Iadademstat is an investigational, oral, small molecule covalent inhibitor of the epigenetic enzyme LSD1. When investigated preclinically, the agent showed safety, tolerability, and signals of antileukemic activity. Iadademstat is now being investigated in the phase 2a ALICE clinical trial as treatment of elderly patients with AML, in combination with azacitidine (Vidaza).
Results from 13 evaluable patients in the study were presented during the 2020 American Society of Hematology (ASH) Annual Meeting. The cohort received iadademstat at 90 μg/m2/day. On treatment, patients were evaluated for response-related outcomes, including overall response rate (ORR), time to response (TTR), and duration of response (DOR).
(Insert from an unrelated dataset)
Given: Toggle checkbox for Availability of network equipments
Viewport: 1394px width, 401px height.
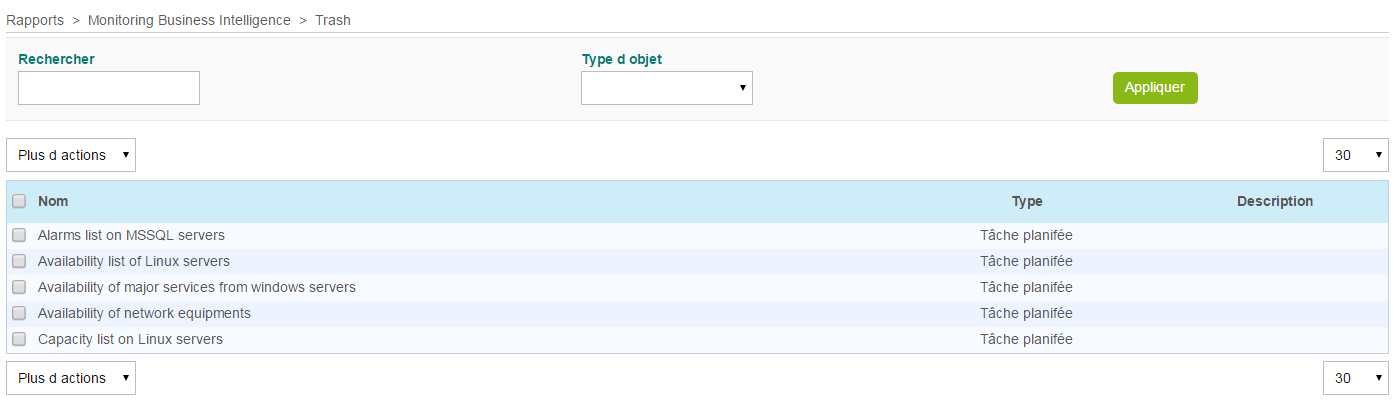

The end points of the ongoing study are hematological improvement and overall survival. Pharmacokinetics and pharmacodynamics were also assessed in this study.2
The patients being evaluated are ≥ 60 years of age with AML according to World Health Organization (WHO) classification. At screening, patients enrolled are required to be ineligible for intensive chemotherapy and be naïve to AML therapies other than hydroxyurea (Hydrea).
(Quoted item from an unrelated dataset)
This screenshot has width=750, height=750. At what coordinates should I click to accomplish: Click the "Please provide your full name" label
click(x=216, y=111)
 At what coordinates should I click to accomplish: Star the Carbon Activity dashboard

In data from the ALICE study presented at ASH 2020, 13 of 18 patients had completed at least 1 bone marrow evaluation. Among these patients the ORR was 77%, with 4 complete remissions (CRs), 2 with incomplete hematologic recovery (CRi), and 4 partial responses.
The mean duration of treatment is 20 weeks and the mean time to response is 37 days. The progression-free survival for patients in remission is 250 days with the longest CR lasting more than 550 days. Patients with longer treatment durations have overcome dependency on blood transfusions as well.
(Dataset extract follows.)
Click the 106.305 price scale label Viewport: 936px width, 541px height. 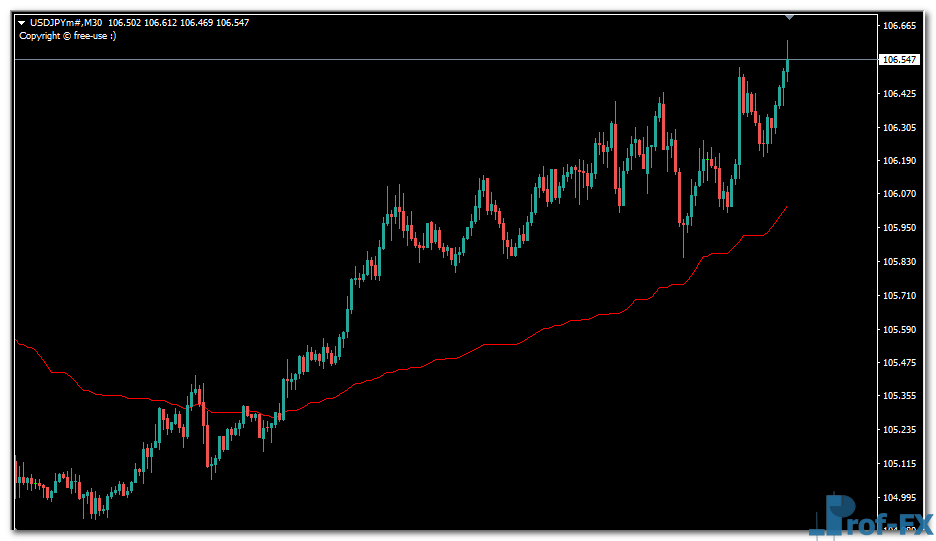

In terms of safety, the most common adverse events (AEs) were neutropenia and thrombocytopenia; only 3 nonhematologic AEs of asthenia, dysgeusia, and weight reduction were observed. Thirty-eight serious AEs were reported, only 2 of which were considered related to treatment.
Study investigators concluded from the analysis of ALICE that iadademstat in combination with azacitidine is a promising candidate for elderly patients with AML who are treatment naïve and compares favorably to historical response rates with azacitidine alone.
ALICE is a dose-finding study. In part 1 of the trial, a maximum of 18 patients will be dosed with iadademstat of 90 μg/m2/day in combination with azacitidine. Throughout treatment, the dose of iadademstat may be increased or decrease based upon the occurrence of dose-limiting toxicities. The study is evaluated safety to find the recommended phase 2 dose and once it is determined, 18 patients will be enrolled into an expansion cohort.
By holding an Orphan Drug status, it will allow iadademstat’s developer market exclusivity if it is FDA approved later on, as well as exemption from FDA application fees and tax credits for qualified clinical trials.
The promise observed with iadademstat in patients with AML also landed the drug an Orphan Drug Designation from the European Medicines Agency.
1. ORYZON announces FDA Orphan Drug Designation granted to iadademstat for treatment of acute myeloid leukemia. New release. February 11, 2021. Accessed February 11, 2021. https://bit.ly/3tPP5w1
2. Salamero O, Somervaille T, Molero A, et al. 1916 Robust efficacy signals in elderly aml patients treated with iadademstat in combination with azacitidine (ALICE Phase IIa Trial). Presented at: 2020 ASH Annual Meeting; December 5-8, 2020. Abstract 1916.